### Directions for this task
Please give back word for word the lines of the material below between the line containing "Instruction: Click globe" and the line containing "Given: Collapse the", inclusive.

### Raw data
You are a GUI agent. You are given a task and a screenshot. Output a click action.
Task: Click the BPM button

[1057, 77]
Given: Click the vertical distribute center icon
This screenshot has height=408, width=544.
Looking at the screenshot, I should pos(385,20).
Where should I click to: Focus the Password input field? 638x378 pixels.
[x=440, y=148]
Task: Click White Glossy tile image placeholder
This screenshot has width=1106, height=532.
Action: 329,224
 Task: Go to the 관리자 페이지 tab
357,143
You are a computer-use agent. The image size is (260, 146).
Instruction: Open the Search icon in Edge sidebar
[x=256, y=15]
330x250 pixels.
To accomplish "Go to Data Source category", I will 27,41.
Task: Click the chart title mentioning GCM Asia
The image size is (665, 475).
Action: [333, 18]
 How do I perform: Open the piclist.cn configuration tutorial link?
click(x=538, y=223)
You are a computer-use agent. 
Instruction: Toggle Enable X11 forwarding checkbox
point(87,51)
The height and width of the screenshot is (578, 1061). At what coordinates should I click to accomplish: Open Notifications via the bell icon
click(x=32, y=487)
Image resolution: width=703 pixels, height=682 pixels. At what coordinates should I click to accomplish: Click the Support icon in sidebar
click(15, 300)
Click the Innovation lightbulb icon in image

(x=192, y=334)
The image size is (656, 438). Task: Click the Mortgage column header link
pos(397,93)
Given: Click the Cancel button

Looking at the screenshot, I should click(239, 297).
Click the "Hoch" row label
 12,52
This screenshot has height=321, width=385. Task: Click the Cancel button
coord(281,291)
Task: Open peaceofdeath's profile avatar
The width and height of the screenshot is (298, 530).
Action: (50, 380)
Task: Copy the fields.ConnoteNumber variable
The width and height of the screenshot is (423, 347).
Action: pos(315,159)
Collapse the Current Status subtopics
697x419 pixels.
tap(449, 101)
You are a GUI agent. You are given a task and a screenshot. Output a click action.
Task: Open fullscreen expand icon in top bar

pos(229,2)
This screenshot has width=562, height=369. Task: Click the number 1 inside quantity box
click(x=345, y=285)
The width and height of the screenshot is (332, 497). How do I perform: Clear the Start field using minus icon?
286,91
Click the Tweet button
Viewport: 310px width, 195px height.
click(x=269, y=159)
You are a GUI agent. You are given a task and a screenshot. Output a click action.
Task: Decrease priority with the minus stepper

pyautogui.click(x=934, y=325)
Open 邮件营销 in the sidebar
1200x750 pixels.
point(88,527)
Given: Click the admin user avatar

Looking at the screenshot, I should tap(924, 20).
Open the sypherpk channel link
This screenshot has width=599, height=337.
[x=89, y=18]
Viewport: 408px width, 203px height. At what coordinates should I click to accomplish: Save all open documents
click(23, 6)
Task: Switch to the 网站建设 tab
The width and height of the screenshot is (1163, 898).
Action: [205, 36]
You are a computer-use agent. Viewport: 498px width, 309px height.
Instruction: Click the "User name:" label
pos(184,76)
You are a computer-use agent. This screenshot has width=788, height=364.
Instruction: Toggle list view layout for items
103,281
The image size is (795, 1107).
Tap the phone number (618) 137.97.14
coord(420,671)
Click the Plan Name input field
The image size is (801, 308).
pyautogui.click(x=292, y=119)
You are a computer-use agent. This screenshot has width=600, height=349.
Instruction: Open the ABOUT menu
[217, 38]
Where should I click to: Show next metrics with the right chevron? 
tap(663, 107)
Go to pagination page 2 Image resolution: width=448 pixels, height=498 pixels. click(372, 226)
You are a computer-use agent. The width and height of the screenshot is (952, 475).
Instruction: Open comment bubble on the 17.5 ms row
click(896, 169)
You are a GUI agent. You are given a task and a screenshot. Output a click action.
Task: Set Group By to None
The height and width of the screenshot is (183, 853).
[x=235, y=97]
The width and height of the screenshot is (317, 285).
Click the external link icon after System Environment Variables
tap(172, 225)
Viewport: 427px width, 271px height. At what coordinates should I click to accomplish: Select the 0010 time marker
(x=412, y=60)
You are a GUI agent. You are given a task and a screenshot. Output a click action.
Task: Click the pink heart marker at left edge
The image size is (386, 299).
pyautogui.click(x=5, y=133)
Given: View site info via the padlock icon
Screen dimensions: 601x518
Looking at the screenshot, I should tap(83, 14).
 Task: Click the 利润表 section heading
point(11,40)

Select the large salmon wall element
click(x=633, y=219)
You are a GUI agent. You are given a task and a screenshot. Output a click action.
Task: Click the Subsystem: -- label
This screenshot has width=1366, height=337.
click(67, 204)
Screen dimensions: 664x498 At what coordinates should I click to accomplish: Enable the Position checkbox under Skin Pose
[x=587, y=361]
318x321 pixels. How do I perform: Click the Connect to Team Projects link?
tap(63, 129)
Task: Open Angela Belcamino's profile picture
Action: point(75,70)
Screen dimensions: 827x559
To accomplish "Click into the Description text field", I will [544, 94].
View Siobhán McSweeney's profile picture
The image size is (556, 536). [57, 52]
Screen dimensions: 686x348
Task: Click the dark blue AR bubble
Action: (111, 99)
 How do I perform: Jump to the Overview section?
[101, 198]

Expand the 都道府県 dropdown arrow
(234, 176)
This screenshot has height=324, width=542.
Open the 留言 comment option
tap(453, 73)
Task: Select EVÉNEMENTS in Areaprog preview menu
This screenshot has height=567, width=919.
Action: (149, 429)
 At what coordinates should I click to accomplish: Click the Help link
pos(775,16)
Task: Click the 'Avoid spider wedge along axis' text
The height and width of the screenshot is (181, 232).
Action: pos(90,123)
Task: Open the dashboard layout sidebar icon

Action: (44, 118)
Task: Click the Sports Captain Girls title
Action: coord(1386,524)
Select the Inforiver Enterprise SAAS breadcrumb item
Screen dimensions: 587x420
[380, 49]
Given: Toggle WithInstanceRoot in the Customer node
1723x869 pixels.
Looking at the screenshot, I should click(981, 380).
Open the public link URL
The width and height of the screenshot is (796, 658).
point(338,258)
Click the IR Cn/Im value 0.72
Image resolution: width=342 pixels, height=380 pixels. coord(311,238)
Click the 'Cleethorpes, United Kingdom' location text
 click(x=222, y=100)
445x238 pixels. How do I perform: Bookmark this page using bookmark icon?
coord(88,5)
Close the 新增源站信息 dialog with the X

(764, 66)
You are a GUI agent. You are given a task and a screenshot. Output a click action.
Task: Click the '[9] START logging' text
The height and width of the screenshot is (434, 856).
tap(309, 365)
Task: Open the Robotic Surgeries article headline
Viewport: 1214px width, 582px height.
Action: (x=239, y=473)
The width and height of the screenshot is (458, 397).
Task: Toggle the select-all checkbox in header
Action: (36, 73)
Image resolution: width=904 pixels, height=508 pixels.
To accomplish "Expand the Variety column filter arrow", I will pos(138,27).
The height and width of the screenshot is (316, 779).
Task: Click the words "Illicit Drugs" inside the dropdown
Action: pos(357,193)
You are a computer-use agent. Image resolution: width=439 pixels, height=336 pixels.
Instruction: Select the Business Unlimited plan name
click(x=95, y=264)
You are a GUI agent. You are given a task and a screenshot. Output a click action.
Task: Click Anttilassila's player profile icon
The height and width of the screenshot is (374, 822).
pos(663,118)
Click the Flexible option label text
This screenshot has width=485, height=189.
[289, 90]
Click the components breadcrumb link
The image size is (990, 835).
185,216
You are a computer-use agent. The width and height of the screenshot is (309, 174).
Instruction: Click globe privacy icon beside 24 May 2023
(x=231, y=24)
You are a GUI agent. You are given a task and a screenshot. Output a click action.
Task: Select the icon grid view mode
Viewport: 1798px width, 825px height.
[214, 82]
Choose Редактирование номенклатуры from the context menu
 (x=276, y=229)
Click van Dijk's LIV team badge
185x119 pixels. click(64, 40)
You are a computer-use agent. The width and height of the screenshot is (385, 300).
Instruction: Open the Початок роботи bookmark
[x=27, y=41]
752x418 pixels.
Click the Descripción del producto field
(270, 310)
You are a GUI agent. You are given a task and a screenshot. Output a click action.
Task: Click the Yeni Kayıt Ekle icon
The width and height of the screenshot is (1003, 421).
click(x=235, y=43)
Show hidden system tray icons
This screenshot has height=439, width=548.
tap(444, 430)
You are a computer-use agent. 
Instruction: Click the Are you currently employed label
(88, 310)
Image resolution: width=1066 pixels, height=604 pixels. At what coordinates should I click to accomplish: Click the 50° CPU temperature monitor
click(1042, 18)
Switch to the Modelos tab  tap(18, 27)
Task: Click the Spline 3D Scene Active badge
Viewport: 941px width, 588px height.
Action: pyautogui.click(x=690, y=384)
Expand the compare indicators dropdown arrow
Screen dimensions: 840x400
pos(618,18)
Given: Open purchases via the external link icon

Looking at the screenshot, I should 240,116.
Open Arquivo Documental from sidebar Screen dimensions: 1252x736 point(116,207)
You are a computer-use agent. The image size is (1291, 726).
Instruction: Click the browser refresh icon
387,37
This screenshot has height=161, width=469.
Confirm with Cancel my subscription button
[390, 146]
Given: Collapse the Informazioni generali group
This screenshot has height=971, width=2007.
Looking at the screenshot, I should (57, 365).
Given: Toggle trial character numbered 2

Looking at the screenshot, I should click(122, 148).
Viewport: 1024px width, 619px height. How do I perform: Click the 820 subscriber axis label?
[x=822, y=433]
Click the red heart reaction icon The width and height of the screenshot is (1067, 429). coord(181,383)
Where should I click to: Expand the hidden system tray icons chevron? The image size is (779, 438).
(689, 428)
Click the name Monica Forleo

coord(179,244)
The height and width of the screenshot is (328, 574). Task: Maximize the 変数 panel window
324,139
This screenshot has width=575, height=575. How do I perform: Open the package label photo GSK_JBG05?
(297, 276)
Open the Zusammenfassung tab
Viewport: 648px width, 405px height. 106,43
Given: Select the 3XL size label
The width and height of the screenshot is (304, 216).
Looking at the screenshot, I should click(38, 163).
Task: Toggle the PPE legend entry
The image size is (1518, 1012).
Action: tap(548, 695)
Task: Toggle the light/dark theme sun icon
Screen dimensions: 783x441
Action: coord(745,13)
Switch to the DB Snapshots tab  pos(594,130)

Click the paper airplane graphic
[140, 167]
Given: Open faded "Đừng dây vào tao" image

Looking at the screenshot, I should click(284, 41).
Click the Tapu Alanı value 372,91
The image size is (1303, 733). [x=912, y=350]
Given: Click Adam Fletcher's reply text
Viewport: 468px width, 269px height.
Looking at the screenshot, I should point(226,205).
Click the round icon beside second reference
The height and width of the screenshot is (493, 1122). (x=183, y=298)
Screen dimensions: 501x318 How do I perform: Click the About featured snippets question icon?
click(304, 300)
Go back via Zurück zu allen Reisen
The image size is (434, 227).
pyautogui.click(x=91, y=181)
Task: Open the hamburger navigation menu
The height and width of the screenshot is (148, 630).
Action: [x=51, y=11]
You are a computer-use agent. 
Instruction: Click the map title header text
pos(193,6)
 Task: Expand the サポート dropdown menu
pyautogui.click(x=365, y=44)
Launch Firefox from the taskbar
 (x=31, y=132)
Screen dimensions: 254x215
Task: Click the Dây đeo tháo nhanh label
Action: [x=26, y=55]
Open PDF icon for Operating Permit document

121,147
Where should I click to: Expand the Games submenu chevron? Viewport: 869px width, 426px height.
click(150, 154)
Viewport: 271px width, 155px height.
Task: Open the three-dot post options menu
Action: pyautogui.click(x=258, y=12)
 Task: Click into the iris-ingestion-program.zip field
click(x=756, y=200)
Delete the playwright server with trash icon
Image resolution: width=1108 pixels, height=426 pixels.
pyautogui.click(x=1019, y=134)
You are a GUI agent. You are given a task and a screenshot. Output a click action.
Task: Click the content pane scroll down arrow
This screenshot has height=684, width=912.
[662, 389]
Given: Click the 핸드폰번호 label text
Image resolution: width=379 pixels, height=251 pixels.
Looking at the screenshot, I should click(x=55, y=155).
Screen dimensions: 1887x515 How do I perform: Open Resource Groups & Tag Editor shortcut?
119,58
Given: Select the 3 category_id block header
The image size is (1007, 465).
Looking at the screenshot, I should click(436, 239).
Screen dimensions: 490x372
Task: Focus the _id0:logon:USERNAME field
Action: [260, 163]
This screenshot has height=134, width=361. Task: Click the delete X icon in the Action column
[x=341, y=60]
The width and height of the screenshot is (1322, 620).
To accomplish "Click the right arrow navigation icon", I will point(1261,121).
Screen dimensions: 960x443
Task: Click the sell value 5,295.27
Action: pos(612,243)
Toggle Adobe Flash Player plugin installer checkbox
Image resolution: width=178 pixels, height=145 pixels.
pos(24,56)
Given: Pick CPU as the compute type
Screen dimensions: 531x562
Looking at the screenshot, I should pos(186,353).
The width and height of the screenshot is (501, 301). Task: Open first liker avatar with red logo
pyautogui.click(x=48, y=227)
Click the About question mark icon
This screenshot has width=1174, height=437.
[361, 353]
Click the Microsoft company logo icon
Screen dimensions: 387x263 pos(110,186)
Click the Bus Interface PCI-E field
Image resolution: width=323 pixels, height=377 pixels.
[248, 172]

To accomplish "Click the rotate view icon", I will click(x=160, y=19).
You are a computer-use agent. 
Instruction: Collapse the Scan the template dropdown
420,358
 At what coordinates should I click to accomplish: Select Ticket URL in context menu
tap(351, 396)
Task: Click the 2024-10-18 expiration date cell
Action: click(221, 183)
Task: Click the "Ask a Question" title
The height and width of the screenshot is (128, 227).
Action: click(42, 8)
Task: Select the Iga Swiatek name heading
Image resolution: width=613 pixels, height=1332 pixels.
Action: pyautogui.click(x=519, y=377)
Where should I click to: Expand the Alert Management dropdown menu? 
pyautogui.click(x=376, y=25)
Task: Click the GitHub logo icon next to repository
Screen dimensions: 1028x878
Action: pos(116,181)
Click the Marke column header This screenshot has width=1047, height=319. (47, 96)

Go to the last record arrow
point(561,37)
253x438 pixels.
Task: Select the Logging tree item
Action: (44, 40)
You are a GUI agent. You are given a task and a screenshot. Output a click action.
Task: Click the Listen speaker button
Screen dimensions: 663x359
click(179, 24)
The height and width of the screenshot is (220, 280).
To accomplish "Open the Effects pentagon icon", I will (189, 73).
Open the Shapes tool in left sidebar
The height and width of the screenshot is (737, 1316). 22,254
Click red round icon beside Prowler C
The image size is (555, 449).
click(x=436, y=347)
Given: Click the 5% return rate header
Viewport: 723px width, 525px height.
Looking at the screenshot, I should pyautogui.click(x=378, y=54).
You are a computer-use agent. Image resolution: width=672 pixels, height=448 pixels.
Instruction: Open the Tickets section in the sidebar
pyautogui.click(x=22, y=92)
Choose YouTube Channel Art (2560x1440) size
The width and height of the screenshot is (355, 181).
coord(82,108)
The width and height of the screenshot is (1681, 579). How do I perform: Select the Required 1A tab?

### Task response
Instruction: Click globe privacy icon beside 24 May 2023
(x=231, y=24)
You are a GUI agent. You are given a task and a screenshot. Output a click action.
Task: Select the icon grid view mode
Viewport: 1798px width, 825px height.
[214, 82]
Choose Редактирование номенклатуры from the context menu
 (x=276, y=229)
Click van Dijk's LIV team badge
185x119 pixels. click(64, 40)
You are a computer-use agent. The width and height of the screenshot is (385, 300).
Instruction: Open the Початок роботи bookmark
[x=27, y=41]
752x418 pixels.
Click the Descripción del producto field
(270, 310)
You are a GUI agent. You are given a task and a screenshot. Output a click action.
Task: Click the Yeni Kayıt Ekle icon
The width and height of the screenshot is (1003, 421).
click(x=235, y=43)
Show hidden system tray icons
This screenshot has height=439, width=548.
tap(444, 430)
You are a computer-use agent. 
Instruction: Click the Are you currently employed label
(88, 310)
Image resolution: width=1066 pixels, height=604 pixels. At what coordinates should I click to accomplish: Click the 50° CPU temperature monitor
click(1042, 18)
Switch to the Modelos tab  tap(18, 27)
Task: Click the Spline 3D Scene Active badge
Viewport: 941px width, 588px height.
Action: pyautogui.click(x=690, y=384)
Expand the compare indicators dropdown arrow
Screen dimensions: 840x400
pos(618,18)
Given: Open purchases via the external link icon

Looking at the screenshot, I should 240,116.
Open Arquivo Documental from sidebar Screen dimensions: 1252x736 point(116,207)
You are a computer-use agent. The image size is (1291, 726).
Instruction: Click the browser refresh icon
387,37
This screenshot has height=161, width=469.
Confirm with Cancel my subscription button
[390, 146]
Given: Collapse the Informazioni generali group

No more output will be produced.